Women with type-2 diabetes are 26 per cent more likely to develop AF than women without the condition, US research has suggested.
The researchers said that the findings highlight the importance of regular pulse rate checks among patients with diabetes.
They added that as cases of diabetes rise, AF may follow suit. AF is already the most common arrhythmia in the world.
For this study, 17,372 diabetes patients, with an average age of 58, were matched to a control group without the condition.

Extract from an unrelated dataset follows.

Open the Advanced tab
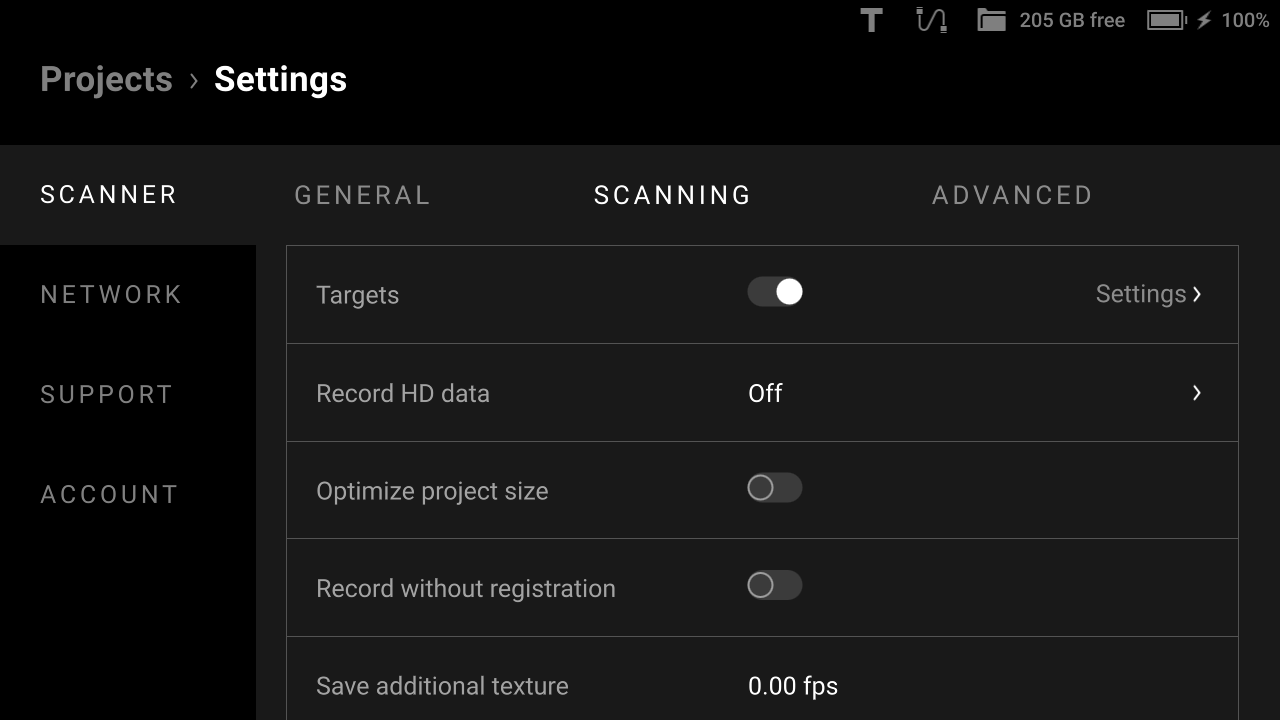This screenshot has width=1280, height=720. [1012, 195]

They were then followed for any signs of AF over the seven-year study period or until death.
During the study, people with diabetes were more likely than non-diabetes sufferers to develop AF. But after controlling for other risk factors such as obesity, high BP and age, the increased risk was only significant among women.
Women with diabetes were found to be 26 per cent more likely than non-diabetic patients to develop AF.
Lead researcher Dr Gregory Nichols, from the Kaiser Permanente centre for research in Portland, Oregon said: 'Unfortunately our study cannot address why we found a difference in men and women.
'Men with diabetes are also at a higher risk, but the association between the two conditions is not as strong.
'We do think, however, that when diabetes is present, clinicians should listen more carefully through stethoscopes, and ask about things like fatigue that might be indications of AF.'
North Yorkshire GP Dr Terry McCormack, former chairman of the Primary Care Cardiovascular Society, said GPs should be monitoring heart rate.
'A pulse check, including recording of rate and rhythm, should be a QOF requirement for all patients with long-term conditions,' he said.